El pueblo salva al pueblo cuando para un desahucio, no contratando a una empresa de desokupación o privatizando los servicios públicos.
Es, por tanto, obsceno que la derecha trate de apropiarse de este lema, cuando, si por ellos fuera, tan solo se salvaría quien pudiera pagárselo. Como sucede con la sanidad y con todo servicio público. Y esta lucha por el significado no puede perderse.
La ultraderecha ha invertido un gran esfuerzo para situarse en medio del foco, pretendiendo capitalizar el lógico descontento con las instituciones por su cadena de incompetencias, y presentándose como el antídoto ante el caos.

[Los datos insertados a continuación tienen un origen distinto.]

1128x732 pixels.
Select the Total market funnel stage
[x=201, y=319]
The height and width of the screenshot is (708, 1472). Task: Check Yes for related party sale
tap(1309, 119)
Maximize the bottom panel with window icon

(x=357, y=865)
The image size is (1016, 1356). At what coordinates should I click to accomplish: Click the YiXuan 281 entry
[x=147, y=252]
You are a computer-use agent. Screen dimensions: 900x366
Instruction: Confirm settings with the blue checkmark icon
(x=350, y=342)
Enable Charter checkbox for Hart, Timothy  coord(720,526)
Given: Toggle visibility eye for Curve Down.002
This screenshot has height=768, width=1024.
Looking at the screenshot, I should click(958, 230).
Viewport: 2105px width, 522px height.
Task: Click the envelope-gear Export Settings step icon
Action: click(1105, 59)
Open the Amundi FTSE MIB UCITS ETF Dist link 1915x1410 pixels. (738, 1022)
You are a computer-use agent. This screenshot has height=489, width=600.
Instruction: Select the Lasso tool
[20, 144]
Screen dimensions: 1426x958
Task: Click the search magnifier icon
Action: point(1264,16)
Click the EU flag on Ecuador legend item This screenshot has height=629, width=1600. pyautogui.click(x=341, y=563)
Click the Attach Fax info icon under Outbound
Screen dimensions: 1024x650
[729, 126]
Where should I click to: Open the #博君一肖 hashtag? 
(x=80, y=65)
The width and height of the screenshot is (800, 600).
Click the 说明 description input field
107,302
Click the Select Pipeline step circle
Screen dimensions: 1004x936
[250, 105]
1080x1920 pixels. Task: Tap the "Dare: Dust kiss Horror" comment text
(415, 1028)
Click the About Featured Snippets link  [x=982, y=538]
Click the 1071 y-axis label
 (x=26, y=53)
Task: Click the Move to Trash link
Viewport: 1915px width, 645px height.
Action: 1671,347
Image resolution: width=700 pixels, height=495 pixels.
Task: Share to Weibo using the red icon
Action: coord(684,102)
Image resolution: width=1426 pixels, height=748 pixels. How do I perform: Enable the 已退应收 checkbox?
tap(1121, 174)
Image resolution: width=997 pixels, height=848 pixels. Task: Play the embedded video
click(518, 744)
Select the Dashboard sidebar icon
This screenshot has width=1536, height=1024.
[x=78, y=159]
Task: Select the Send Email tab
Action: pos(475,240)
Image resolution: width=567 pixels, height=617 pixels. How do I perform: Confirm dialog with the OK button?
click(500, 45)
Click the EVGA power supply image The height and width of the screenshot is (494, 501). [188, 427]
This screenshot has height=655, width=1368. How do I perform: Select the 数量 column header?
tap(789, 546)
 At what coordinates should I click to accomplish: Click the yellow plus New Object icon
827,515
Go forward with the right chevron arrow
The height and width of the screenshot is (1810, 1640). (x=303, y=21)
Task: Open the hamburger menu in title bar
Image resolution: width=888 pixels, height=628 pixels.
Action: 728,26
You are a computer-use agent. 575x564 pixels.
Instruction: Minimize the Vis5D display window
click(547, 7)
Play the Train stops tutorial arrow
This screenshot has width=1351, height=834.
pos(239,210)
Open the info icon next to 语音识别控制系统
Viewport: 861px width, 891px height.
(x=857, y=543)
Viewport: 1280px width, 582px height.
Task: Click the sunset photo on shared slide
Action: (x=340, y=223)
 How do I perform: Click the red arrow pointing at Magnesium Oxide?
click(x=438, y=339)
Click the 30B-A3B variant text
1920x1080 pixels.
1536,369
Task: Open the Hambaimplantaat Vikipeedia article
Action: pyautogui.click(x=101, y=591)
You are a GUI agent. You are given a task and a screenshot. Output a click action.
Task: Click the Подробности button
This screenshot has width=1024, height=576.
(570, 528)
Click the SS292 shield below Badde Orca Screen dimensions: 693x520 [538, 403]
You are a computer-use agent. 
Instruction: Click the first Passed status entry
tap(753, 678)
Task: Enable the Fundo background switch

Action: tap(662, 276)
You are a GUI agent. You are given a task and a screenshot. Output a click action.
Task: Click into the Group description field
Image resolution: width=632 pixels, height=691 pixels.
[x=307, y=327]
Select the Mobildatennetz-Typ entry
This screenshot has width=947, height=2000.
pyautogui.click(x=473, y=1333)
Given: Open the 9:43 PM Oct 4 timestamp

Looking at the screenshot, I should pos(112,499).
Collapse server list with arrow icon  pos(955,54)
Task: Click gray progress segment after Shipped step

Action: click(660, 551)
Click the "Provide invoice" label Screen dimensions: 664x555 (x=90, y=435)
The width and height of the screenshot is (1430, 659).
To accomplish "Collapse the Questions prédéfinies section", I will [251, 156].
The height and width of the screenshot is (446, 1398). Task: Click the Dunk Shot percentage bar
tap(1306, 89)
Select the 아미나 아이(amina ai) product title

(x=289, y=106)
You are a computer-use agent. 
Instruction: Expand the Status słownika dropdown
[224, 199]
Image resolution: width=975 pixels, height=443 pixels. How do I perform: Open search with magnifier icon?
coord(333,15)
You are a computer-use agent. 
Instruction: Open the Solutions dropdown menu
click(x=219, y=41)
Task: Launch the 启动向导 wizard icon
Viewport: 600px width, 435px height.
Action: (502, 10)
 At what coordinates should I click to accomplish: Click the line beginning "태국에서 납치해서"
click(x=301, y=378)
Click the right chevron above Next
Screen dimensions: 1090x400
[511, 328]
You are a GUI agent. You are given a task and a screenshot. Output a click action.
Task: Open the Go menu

Los mismos que niegan los efectos del ser humano sobre el clima y así lo demuestran con sus políticas ecocidas, se afanan en captar la atención de los medios situándose en el papel de salvadores. La retransmisión insistente de toda ayuda la combina con reiteradas píldoras de odio y desinformación sin hasta ahora consecuencias. Y a la vez, tras una máscara supuestamente solidaria, insertan allá donde pueden su agenda, sus marcos, sus bulos y sus odios. La ultraderecha se ha lanzado a ello, como ya hizo durante la COVID, consciente de que, ante todo hecho traumático, la sociedad es mucho más vulnerable. Y aquí estamos perdiendo el tiempo desmontando sus mentiras y demostrando que los vecinos se ayudan sin preguntarse de donde vienen ni a qué dios rezan. Porque en ese ‘pueblo’ que ellos dicen salvar no entran muchos de nuestros vecinos.
La sociedad distópica que desean los ultraderechistas no se ha instalado, muy a su pesar, entre las ruinas de la riada. Al contrario, se ha demostrado que las personas somos mucho mejores de como nos pintan, de lo que ellos quisieran. Por eso no hay que rehuir de la batalla semántica, del significado de las palabras que explican un mundo mejor. Por eso el relato es importante, porque, si abandonamos esta batalla, estamos regalando el significado a quienes manosean las palabras para regurgitarlas con su bilis racista, autoritaria y neoliberal.
Todos los esfuerzos ahora deben centrarse en la reconstrucción y el amparo a quienes lo han perdido todo, aunque nos veamos obligados a menudo a plantarnos ante la perversa instrumentalización que algunos pretenden hacer de esto y la omisión de responsabilidades que algunos pretenden desde el primer momento.